Thursday, January 31, 2013
Broadway Overlook: Baltimore's Cheapest View of Downtown
Living close to Downtown meant something completely different after World War II. That being said, Downtown was completely different after World War II. As Retail, Offices, and the Industrial Harbor were fleeing Downtown for the suburbs or in the case of the Harbor, disappearing forever. This made Downtown into a ghost town. Meanwhile, Neighborhoods that hugged Downtown were overcrowded. The wartime Jobs that accelerated the great migration from the rural South had evaporated but the new Citizens who had come for work didn't leave the City. At the same time for those who could afford it, the flight to the suburbs was in full swing. This made for an eroding tax base and an increase of poverty Citywide.
Neighborhoods that hugged Downtown had the most poverty and the oldest and most obsolete housing stock. At the same time it was the most overcrowded part of the City. In short everything surrounding Downtown was slums. Obviously something had to be done. The story of Baltimore's plight as a rust belt City is echoed all across large Cities in America. That is why HUD decided to dedicate a large sum of money to build new High Rise Apartments in poverty stricken overcrowded Cities across the Country. These new Buildings would have the amenities so desperately needed in these slums such as Refrigerators, Heat,and Indoor Plumbing. Given their proximity to Downtown, those living on the top floors could be treated to the same views as those living in a luxury Downtown penthouse.

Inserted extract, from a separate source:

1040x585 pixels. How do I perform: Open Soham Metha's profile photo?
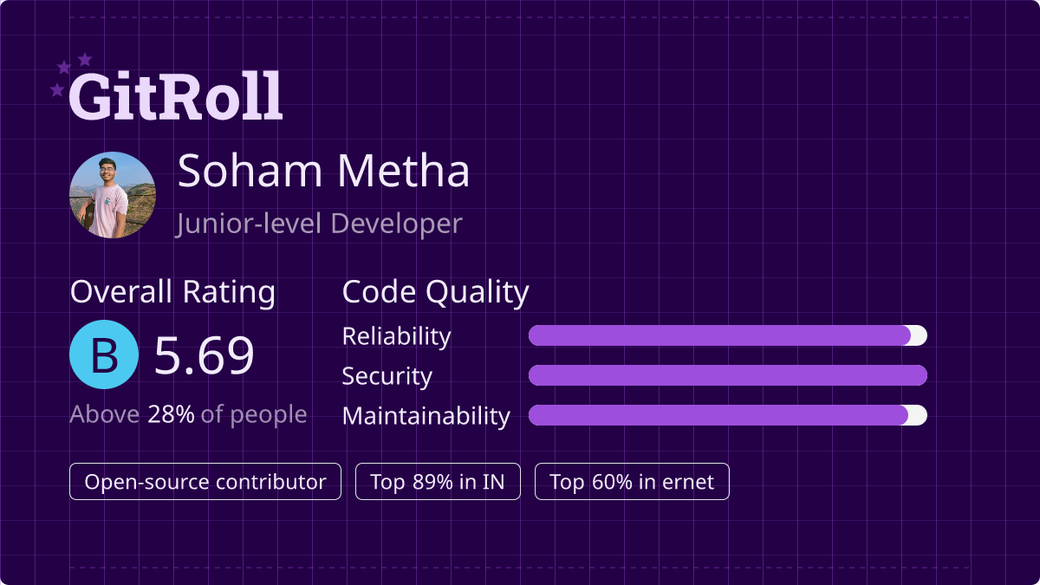(x=113, y=195)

And so it came to be that East Baltimore between Downtown and Hopkins went from having overcrowded slums to having clean "modern" public housing complexes of some of which were high rises. For the first Residents of Broadway Homes & all new developments for that matter, their new community was a dream come true. These new buildings allowed them a higher quality of life that they were proud of. HUD had devoted a large sum of money for the demolition of the slums and construction of the high rises but how much were they continuing to give to maintain these larger than life structures? They didn't allocate any money for that. Maintenance fell on the City's back. Since Broadway Homes was a public housing development, it was pretty low on the City's bucket list because it didn't produce as much of a tax base than say Roland Park. Maintenance was non existent as the buildings fell into disrepair almost as quickly as they were built. Residents were simply forgotten and left behind.

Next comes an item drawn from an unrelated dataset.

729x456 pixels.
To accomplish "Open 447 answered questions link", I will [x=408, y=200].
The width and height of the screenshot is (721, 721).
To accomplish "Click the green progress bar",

If you were left behind by the Government that was supposed to protect and defend you, how would you feel? If you answered angry and betrayed, you would feel exactly how Residents of Broadway Homes felt by the 1970s. Given the increasingly decaying buildings and the decreasing Police presence, crime, drugs, and violence replaced the memories of a healthy peaceful Community that the Broadway Home's first Residents remember. The high rises, although they looked very plain, were designed in a complicated manner which allowed criminals to hide out after the commission of a crime and others used that advantage to terrorize Residents.
Elsewhere in Baltimore, Downtown began to make a turn for the better. The Central Business District began to re-centralize itself with the creation of Charles Center and eventually the redefinition of the Harbor from an industrial port to a tourist magnet. Eventually living in and around Downtown was and still is a sought after address. For the majority of Baltimore's history this has been the case, it was only after World War II that Downtown had become a ghost town. The success of Downtown did spread but only to certain Neighborhoods, remember so many of the Neighborhoods that hug Downtown contain public housing developments some of which were high rises and pretty much all of which were decaying. This contained gentrification to the southeast below Pratt St.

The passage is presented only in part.